The 5 Best New Songs of the Week

Advertisement

Every week, the team picks the tracks that stand out — the ones that cut through the noise and make you stop what you’re doing. From haunting indie ballads to righteous punk anthems, here are the five best new songs to keep on repeat this week.


05. Horse Jumper Of Love — “Mansion”

You don’t usually turn to Horse Jumper Of Love for riffs — the Boston trio is better known for their foggy atmospheres, poetic abstractions, and slow-burn tension. But “Mansion” flips that expectation on its head. Anchored by a brash, hypnotic guitar line that feels almost menacing in its drive, it’s a song that trudges forward with quiet fury.

Frontman Dimitri Giannopoulos has said he was listening to Swans when writing it, which explains the track’s starker tone and sense of unease. His lyrics land with cryptic emotional weight: “My body feels ancient / I can’t stand it.” That line alone could haunt you for days. Once again, Horse Jumper Of Love manage to sound both mysterious and unmistakably human.


04. Parts Work — “Trenton”

Hearing Frances Quinlan’s voice again feels like running into an old friend you didn’t realize you missed this much. The Hop Along singer hasn’t vanished from the scene entirely since 2018’s Bark Your Head Off, Dog, but her new project Parts Work — with Thin Lips’ Kyle Pulley — signals a thrilling rebirth.

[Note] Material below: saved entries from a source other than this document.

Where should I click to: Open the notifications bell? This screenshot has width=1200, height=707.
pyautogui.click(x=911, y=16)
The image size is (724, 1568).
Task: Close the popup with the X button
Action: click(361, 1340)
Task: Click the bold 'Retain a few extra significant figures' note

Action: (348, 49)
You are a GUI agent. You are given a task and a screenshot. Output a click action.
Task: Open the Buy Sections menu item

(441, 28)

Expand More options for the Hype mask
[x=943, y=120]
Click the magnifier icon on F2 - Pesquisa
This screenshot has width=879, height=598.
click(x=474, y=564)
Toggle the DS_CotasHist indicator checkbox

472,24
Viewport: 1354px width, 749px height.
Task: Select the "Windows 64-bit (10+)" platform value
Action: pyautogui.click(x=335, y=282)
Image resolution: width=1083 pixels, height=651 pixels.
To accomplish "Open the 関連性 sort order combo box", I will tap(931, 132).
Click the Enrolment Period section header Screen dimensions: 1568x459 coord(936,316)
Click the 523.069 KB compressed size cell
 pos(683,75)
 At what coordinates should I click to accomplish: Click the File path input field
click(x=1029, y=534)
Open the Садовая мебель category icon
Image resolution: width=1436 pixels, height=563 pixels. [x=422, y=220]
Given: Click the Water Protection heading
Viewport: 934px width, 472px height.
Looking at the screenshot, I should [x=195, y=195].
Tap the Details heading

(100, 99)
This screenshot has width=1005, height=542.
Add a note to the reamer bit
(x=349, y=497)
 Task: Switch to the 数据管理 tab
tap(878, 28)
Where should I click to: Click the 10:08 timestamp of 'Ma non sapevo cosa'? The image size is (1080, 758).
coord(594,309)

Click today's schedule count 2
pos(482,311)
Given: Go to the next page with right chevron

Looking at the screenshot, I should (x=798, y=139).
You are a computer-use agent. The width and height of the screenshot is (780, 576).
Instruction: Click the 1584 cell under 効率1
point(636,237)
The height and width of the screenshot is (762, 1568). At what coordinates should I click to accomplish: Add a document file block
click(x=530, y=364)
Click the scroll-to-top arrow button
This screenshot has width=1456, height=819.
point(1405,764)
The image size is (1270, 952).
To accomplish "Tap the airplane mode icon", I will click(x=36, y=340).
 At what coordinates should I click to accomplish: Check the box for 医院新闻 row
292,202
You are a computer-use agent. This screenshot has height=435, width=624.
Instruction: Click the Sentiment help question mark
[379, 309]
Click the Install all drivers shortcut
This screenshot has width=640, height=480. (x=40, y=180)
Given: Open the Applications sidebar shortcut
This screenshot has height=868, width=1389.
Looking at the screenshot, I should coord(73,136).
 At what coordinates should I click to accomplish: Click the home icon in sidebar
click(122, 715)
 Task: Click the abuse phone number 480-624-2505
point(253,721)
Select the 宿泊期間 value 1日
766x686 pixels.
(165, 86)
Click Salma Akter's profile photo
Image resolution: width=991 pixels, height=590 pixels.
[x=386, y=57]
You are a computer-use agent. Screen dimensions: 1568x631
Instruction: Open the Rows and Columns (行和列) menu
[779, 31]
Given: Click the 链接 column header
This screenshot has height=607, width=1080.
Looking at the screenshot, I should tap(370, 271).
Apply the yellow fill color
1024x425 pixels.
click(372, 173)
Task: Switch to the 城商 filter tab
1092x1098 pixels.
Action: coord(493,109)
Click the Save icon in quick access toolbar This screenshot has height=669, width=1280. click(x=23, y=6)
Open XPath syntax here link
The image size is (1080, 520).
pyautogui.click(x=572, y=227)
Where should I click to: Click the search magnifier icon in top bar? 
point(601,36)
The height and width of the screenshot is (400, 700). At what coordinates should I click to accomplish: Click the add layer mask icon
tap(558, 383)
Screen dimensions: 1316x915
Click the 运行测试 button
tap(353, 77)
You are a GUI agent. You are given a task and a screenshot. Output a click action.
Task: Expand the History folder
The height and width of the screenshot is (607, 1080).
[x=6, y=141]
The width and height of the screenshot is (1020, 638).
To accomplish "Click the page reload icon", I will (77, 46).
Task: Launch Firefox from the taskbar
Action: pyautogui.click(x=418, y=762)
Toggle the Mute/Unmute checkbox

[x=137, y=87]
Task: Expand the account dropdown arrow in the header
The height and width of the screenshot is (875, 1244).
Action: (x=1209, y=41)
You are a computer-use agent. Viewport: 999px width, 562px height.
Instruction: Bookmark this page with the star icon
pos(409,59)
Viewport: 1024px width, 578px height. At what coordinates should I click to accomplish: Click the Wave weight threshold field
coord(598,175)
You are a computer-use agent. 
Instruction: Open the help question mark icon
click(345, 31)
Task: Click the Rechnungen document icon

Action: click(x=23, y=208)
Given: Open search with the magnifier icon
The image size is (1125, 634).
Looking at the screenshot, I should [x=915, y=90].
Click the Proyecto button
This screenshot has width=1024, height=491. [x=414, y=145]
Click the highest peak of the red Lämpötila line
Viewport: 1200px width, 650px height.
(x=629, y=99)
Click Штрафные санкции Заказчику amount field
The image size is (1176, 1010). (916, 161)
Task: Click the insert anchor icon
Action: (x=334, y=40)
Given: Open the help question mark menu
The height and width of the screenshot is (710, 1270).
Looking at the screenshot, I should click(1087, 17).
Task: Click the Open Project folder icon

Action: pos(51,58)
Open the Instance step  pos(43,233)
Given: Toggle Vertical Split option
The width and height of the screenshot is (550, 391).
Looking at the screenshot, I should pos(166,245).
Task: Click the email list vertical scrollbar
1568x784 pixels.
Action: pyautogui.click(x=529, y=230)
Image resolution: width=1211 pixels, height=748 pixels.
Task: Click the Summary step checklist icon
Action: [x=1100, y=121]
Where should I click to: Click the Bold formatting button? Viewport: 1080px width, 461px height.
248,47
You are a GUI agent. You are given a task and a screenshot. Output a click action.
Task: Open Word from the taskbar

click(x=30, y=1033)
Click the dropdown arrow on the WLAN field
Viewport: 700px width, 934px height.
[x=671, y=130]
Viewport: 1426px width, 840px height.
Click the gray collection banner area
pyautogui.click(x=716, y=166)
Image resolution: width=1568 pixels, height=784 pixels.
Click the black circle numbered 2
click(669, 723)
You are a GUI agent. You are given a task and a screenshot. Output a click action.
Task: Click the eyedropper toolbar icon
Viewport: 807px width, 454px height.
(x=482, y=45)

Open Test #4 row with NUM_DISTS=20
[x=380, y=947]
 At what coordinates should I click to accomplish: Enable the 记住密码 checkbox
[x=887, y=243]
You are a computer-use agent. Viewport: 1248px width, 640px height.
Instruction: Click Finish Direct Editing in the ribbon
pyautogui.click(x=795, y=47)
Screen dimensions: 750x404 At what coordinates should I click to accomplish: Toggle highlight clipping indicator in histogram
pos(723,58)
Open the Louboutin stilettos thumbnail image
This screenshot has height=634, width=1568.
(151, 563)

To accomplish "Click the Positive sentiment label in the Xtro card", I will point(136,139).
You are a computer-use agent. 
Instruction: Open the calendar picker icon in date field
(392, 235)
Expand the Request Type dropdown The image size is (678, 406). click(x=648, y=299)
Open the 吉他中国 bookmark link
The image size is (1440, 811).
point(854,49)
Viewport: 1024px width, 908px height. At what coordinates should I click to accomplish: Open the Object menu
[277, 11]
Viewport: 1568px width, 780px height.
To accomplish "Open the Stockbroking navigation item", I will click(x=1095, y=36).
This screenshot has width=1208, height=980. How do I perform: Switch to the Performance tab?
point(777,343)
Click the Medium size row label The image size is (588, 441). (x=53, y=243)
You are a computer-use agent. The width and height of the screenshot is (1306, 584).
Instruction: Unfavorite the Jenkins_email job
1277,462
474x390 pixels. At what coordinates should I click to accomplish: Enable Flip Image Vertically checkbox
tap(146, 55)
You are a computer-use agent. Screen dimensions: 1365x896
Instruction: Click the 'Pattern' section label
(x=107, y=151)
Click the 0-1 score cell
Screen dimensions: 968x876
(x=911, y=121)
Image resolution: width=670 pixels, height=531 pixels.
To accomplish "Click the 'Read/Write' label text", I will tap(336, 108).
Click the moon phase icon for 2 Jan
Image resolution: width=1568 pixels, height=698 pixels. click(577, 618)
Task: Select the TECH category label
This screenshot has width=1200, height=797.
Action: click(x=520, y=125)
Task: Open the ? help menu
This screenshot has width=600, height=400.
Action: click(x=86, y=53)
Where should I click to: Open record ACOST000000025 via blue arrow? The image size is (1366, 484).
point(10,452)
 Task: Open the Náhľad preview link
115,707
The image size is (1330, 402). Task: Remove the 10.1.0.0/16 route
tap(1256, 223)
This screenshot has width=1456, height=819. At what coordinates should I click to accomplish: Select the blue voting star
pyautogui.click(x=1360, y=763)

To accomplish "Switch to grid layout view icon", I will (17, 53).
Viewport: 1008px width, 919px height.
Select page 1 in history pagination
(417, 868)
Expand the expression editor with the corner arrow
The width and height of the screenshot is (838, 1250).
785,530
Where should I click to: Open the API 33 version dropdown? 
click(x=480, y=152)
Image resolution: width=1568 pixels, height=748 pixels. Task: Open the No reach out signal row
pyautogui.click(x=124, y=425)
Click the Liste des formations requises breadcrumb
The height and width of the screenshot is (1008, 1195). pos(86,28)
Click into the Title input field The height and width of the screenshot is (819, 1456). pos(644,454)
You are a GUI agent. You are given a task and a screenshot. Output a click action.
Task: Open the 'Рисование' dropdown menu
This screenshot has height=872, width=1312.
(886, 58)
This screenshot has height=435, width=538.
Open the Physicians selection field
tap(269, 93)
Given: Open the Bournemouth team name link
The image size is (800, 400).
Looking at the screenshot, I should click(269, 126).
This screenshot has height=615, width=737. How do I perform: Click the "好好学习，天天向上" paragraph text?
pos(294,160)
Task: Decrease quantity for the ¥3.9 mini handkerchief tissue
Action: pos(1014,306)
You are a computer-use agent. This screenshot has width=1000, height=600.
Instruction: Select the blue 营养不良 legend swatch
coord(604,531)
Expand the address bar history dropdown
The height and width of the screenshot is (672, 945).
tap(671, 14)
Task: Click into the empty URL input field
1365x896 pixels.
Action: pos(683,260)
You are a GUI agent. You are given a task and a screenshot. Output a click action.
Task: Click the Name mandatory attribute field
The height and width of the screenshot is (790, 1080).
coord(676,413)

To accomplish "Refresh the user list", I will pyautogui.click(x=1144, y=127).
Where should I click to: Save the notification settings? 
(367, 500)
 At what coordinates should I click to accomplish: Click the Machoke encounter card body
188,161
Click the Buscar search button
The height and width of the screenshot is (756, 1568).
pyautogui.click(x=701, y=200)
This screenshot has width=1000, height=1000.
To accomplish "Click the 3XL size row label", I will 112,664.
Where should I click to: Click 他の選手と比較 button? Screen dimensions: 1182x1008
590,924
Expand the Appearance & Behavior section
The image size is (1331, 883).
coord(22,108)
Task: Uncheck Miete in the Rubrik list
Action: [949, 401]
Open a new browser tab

Their debut single “Trenton” veers toward a tender, electronic chamber-pop sound, gentler than Quinlan’s explosive past rock work. Yet her voice — raw, elastic, and full of storytelling ache — still commands every second. The production glimmers, but the emotion cuts deep. If this track is any sign, Quinlan’s next chapter could be her most compelling yet.


03. Witch Post — “Changeling”

“Changeling” doesn’t reinvent the wheel — it just makes the wheel shine. The new single from Witch Post, released to celebrate their signing with Partisan Records, is a shimmering, tightly produced pop-rock song that hits all the right notes.

The guitar riff loops like a spell, the percussion snaps with confidence, and the entire mix is pristine without feeling sterile. Vocalists Dylan Fraser and Alaska Reid trade verses about an eerie encounter with something not entirely human, singing, “We were never the same.” The transformation they describe feels mirrored in the music itself — catchy, cinematic, and just a little bit otherworldly.


02. Chanel Beads — “The Coward Forgets His Nightmare”

Few bands today capture existential dread with the beauty and weirdness that Chanel Beads do. Their latest single, “The Coward Forgets His Nightmare,” feels like a dream half-remembered — gorgeous but uneasy, haunted by things unsaid.

Vocalist Shane Lavers calls it a song born from superstition and self-doubt: “I think I accidentally cursed myself at some point and I don’t know if I should ignore it or confront it.” The lyrics are full of surreal, apocalyptic imagery — “I can see the four horses spitting wine into your glass.”

It’s also one of their most pop-forward melodies yet, a strange and shimmering balance between the divine and the doomed. Chanel Beads remain in a world of their own — one that’s beautiful, unsettling, and impossible to look away from.


01. Split System — “No Cops In Heaven”

Sometimes, a song wins you over before you even press play — and with a title like “No Cops In Heaven,” how could it not? Thankfully, Split System, the Melbourne garage-punk collective behind the track, deliver exactly the kind of chaotic brilliance you’d hope for.

It’s a ragged, high-energy anthem — a singalong for the disillusioned and defiant. Guitars snarl, drums pound, and the chorus lands like a fist in the air: catchy, furious, and absurdly fun.

As Split System chant their way through a vision of heaven free of authority figures, they channel punk’s oldest impulse — rebellion through noise. “No Cops In Heaven” doesn’t just live up to its title; it sounds like the perfect rallying cry for anyone who still believes in turning anger into art.